OCTOBER 7, 2022 at 10:30am CST
Speaker: Kiki Schulz, Research Fellow, Computational Research in Ice and Ocean Systems Group, UT Oden Institute for Computational Engineering & Sciences
Host: Patrick Heimbach
Title: Mixing in a Changing Arctic Ocean
Abstract: The Arctic Ocean is a distinct and beautiful marine environment, and severely affected by the ongoing climate crisis. A nearly perennial ice cover in most regions of the Arctic has maintained a very specific structure of the underlying ocean, characterized by low nutrient availability and light-limitation, which favored the development of a highly specialized ecosystem featuring many species exclusively found at high latitudes. In response to anthropogenic warming, which is strongly amplified in the Arctic compared to the global average, sea ice cover is further and further retreating in the summer months, and the local ice-free seasons become longer. Without a separating layer of ice in between, energy transfer from the atmosphere to the ocean is facilitated, providing the kinetic energy to transport both heat and nutrients from deep water layers of Atlantic origin to the ocean surface.
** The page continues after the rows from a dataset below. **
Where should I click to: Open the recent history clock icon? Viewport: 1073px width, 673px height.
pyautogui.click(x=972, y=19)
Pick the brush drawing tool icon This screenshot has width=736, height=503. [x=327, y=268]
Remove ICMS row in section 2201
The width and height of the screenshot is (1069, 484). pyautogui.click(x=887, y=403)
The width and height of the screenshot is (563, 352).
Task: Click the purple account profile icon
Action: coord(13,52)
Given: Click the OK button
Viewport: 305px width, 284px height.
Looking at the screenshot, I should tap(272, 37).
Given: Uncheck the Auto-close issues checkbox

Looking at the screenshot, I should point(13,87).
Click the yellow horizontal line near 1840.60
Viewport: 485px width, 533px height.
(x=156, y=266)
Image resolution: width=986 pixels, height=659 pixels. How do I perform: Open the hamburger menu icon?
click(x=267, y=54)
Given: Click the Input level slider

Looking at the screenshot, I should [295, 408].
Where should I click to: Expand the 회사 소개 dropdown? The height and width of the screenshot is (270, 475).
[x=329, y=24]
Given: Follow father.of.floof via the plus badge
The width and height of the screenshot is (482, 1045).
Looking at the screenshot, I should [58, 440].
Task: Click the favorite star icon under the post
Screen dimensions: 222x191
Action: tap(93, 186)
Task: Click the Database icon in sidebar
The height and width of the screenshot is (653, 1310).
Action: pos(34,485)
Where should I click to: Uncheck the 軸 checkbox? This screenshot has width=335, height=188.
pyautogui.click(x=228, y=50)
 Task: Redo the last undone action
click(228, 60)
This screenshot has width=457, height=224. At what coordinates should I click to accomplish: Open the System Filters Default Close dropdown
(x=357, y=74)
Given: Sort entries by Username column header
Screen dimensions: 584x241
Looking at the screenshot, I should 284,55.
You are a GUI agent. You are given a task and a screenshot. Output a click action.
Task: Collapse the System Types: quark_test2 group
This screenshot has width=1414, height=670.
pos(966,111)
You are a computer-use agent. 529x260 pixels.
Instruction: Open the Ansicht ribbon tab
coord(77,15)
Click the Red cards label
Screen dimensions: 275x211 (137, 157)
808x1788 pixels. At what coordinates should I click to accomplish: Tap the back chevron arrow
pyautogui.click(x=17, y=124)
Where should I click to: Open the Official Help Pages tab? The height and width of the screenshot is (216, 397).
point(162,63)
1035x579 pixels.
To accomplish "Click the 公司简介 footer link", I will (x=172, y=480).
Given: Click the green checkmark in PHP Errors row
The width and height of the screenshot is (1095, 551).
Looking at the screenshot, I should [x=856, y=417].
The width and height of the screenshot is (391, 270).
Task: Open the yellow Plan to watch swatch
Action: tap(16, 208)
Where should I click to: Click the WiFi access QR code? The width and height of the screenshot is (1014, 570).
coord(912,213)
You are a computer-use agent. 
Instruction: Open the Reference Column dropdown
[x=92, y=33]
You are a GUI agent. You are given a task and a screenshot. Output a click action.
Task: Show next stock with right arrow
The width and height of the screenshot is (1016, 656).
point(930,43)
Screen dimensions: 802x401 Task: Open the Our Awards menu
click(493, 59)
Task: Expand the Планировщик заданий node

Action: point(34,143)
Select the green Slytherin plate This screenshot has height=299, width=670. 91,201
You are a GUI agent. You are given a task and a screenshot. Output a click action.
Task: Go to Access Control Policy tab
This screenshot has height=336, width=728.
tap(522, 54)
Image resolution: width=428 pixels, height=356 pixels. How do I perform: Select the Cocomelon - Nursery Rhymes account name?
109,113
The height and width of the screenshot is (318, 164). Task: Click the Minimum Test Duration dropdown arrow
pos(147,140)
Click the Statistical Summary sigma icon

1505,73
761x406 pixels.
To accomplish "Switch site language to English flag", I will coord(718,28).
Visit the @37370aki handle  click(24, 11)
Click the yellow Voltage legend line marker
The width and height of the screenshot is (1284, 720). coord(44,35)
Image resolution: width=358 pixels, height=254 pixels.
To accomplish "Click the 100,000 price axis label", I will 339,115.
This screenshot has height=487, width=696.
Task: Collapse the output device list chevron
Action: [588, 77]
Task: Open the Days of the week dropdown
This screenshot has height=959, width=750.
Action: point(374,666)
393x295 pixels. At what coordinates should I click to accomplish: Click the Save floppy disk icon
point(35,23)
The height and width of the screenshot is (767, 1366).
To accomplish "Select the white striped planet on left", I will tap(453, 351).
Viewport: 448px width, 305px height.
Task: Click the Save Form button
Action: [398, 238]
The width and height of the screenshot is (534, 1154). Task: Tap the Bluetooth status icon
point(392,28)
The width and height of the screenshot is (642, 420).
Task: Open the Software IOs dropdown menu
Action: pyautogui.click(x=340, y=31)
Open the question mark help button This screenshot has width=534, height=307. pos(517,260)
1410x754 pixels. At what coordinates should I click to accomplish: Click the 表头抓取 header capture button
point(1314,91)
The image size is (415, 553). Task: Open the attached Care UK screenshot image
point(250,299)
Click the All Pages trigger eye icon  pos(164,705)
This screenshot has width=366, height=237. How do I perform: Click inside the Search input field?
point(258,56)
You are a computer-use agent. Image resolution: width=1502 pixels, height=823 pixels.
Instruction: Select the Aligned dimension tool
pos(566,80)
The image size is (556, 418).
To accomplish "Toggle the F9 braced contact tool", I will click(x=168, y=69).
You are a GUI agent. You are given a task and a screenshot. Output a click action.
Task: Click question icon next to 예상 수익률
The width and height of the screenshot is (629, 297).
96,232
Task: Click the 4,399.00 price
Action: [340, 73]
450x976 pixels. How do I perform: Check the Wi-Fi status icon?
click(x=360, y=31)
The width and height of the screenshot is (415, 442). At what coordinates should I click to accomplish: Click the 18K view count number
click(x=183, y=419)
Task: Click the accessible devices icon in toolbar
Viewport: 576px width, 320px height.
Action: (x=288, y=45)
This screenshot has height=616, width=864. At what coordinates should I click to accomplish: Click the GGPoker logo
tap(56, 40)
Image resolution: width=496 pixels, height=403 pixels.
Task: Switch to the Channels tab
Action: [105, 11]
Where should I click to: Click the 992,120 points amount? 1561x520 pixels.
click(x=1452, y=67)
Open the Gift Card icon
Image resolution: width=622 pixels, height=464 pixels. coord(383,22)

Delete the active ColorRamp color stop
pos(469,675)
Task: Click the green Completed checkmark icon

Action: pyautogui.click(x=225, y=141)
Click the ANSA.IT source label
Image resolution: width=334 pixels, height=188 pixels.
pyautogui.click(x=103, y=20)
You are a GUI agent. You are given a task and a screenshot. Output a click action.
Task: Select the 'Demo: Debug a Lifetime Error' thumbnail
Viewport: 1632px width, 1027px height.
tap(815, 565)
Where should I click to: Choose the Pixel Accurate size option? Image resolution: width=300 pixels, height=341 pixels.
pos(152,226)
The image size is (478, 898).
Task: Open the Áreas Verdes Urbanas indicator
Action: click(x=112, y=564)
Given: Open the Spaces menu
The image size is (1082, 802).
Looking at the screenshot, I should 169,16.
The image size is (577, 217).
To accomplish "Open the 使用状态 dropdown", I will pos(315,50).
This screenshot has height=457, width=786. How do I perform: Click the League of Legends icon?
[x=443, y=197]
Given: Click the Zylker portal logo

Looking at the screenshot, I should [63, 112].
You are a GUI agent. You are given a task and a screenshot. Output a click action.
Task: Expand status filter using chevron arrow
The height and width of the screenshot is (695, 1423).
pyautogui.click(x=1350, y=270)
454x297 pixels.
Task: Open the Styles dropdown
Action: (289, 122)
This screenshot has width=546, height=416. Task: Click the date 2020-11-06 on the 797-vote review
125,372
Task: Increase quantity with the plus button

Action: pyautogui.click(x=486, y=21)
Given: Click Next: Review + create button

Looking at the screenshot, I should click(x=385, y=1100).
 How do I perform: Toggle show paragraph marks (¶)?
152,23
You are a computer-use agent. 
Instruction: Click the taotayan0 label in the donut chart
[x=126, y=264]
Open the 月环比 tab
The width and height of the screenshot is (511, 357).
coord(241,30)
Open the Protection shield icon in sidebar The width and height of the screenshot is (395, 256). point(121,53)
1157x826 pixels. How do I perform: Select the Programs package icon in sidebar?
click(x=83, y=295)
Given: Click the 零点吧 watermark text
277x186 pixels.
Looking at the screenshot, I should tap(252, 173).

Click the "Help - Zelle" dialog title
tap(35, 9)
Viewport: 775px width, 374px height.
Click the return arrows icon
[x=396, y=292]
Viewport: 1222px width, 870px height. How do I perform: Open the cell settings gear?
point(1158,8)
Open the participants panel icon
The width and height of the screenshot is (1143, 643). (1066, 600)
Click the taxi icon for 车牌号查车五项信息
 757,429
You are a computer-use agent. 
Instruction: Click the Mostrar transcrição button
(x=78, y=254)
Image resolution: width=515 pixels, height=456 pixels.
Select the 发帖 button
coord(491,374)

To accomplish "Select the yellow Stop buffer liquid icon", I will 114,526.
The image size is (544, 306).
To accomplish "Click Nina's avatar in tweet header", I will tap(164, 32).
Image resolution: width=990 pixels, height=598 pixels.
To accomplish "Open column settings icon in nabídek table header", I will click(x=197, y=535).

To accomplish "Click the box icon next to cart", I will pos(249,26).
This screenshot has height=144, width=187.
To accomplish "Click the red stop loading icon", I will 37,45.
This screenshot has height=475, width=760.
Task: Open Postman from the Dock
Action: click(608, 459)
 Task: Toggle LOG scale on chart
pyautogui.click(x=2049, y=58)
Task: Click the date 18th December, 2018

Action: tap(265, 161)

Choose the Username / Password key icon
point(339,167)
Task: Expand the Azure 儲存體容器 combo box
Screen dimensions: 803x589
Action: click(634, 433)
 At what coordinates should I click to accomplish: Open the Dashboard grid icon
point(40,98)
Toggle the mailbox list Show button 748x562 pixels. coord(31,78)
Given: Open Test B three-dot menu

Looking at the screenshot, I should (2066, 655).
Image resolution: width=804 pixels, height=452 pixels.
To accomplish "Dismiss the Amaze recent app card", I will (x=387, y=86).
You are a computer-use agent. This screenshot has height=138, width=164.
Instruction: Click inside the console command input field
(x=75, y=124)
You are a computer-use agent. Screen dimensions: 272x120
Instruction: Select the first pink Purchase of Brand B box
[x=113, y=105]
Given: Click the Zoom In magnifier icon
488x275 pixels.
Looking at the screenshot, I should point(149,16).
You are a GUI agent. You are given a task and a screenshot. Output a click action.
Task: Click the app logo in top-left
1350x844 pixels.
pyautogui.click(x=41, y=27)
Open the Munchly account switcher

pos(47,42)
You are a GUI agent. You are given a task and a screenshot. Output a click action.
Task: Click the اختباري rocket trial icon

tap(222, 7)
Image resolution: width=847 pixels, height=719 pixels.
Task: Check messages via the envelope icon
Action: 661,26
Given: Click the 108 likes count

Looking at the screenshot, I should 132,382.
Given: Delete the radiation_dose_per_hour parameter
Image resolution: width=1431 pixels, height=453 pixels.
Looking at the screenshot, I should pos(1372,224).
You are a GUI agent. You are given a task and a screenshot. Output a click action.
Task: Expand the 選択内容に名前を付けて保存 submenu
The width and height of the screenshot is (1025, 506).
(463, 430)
There, enhanced nutrient availability – in combination with longer open water seasons – can alter the structure of the ecosystem, allowing invasive Atlantic species to out-compete the endemic Arctic species. Despite its importance for the coupled Arctic system, the spatial and temporal distribution of enhanced vertical mixing, and the underlying energy conversion mechanisms, are still not conclusively mapped. This talk will start with a brief outline of the history and current state of oceanographic research in the Arctic Ocean, before summarizing recent advances in the understanding of turbulent mixing and transport in the Siberian Seas.